Text extract
## BEGIN

Mailing List Archives
Authenticated access
|
|
|
[Date Prev][Date Next][Thread Prev][Thread Next][Date Index][Thread Index]
Re: [Condor-users] DAGMAN delay between submit of job and scheduling of that job
- Date: Wed, 1 Oct 2008 14:08:13 -0500 (CDT)
- From: "R. Kent Wenger" <wenger@xxxxxxxxxxx>
- Subject: Re: [Condor-users] DAGMAN delay between submit of job and scheduling of that job
On Wed, 1 Oct 2008, Steve Shaw wrote:
This subject has been previously visited (see subject: 'DAGMAN slow
startup'), but I was hoping somebody might have some more insight. I
submit dependent jobs via the condor DAG submit, and I'm finding that
there is a delay between when the condor_dagman starts running and
submits the first job in my DAG and when that job actually gets farmed
out to one of the machines in my network. The delay is actually
significant. Anywhere between 2 to 5 minutes. On the odd occasion, it
will start up almost immediately, so I'm assuming its related to waiting
for a reschedule event or something and is kind of luck of the draw.

## END

Recorded data
## BEGIN

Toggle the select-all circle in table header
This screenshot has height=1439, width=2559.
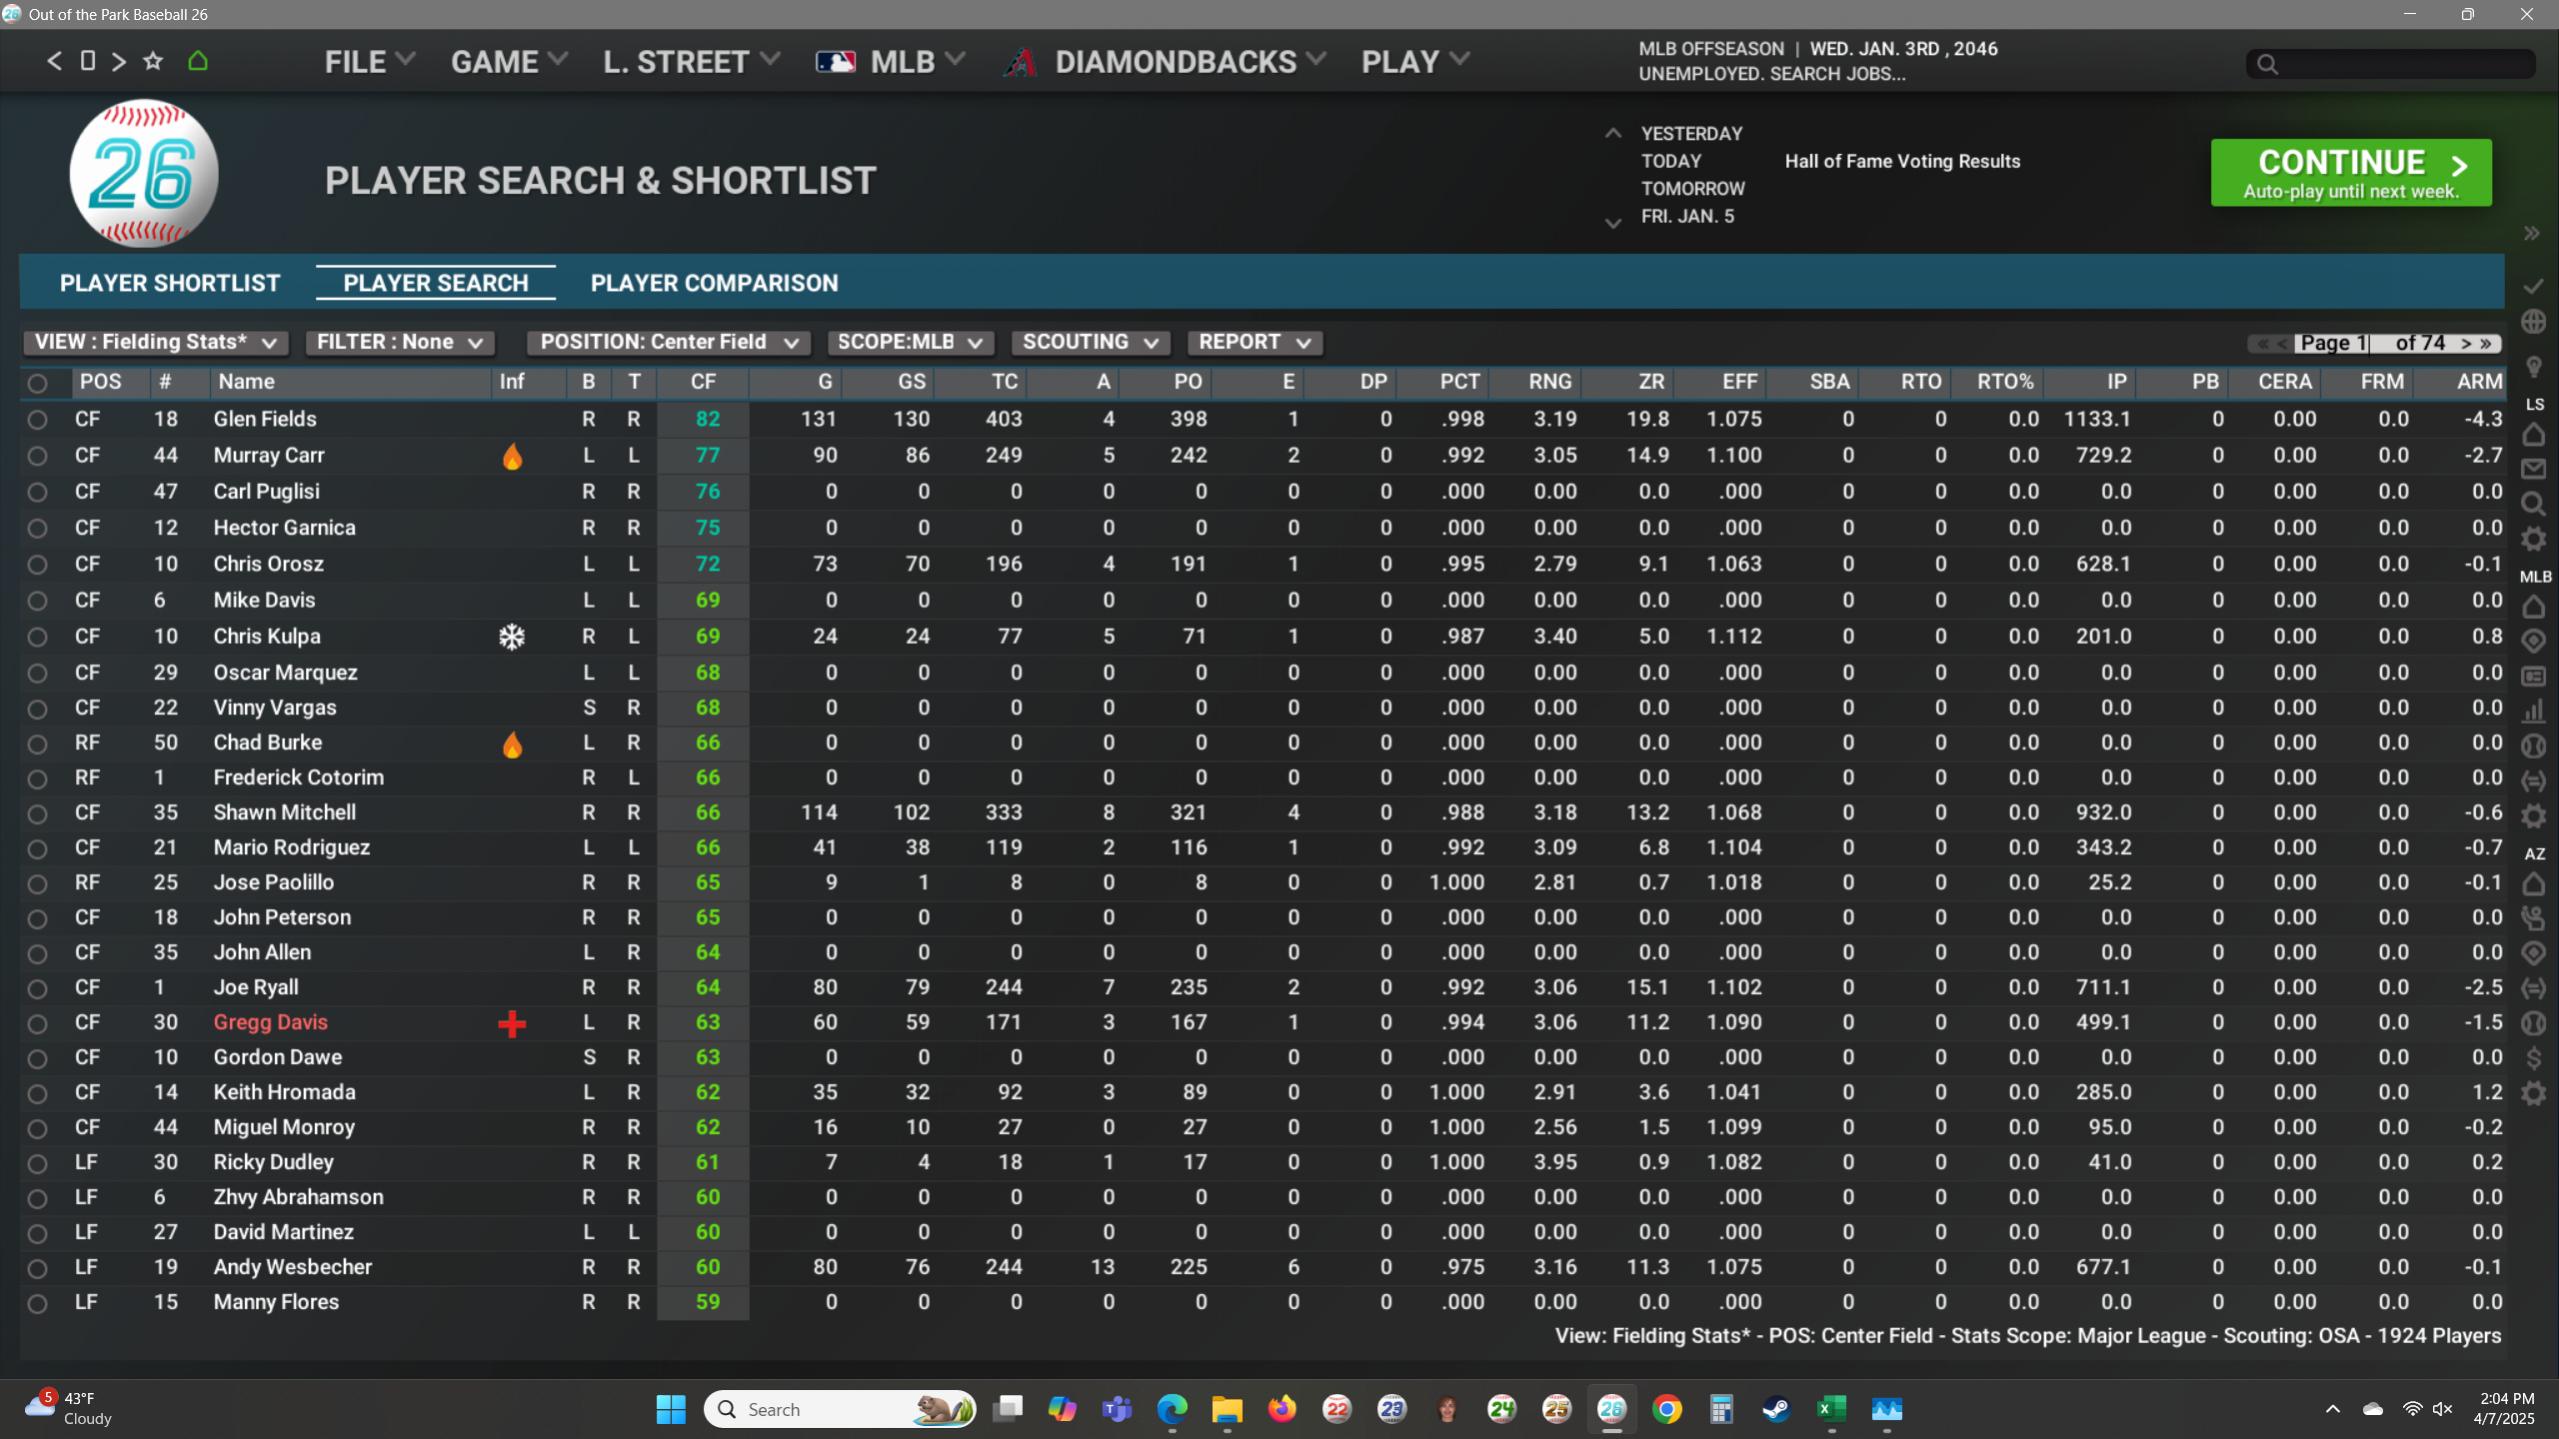click(37, 383)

## END

Goal 1
Answer these questions using the Condor mailing list message about DAGMan delays.
(a) Who is listed as the sender of the message?
(b) What earlier subject does Steve Shaw refer readers to?
(c) How long does he say the delay usually lasts?
Goal 2
Carry on the Condor mailing list message about DAGMan job delays from its last sentence.

Response 1
(a) R. Kent Wenger
(b) 'DAGMAN slow startup'
(c) Between 2 and 5 minutes

Response 2
When I submit any of these jobs with a plain ol' condor_submit, it
finds a dance partner pretty quickly and starts running. It seems to
only be when dagman submits a job. I don't know the underlying logic
behind these calls, so I don't know if that makes any sense to those of
you who are developing for Condor.
This is kind of strange. There's really no significant difference between
DAGMan submitting a job versus manually running condor_submit (DAGMan
actually runs condor_submit to submit each job). Especially if you are
actually seeing the jobs in the queue, but they are not running, it seems
unlikely that DAGMan itself has much to do with this. I wonder if the
problem has something to do with the *pattern* of submits when you run
DAGMan as opposed to submitting jobs manually. I'm not a real expert on
the negotiation cycle, but that's kind of an initial guess.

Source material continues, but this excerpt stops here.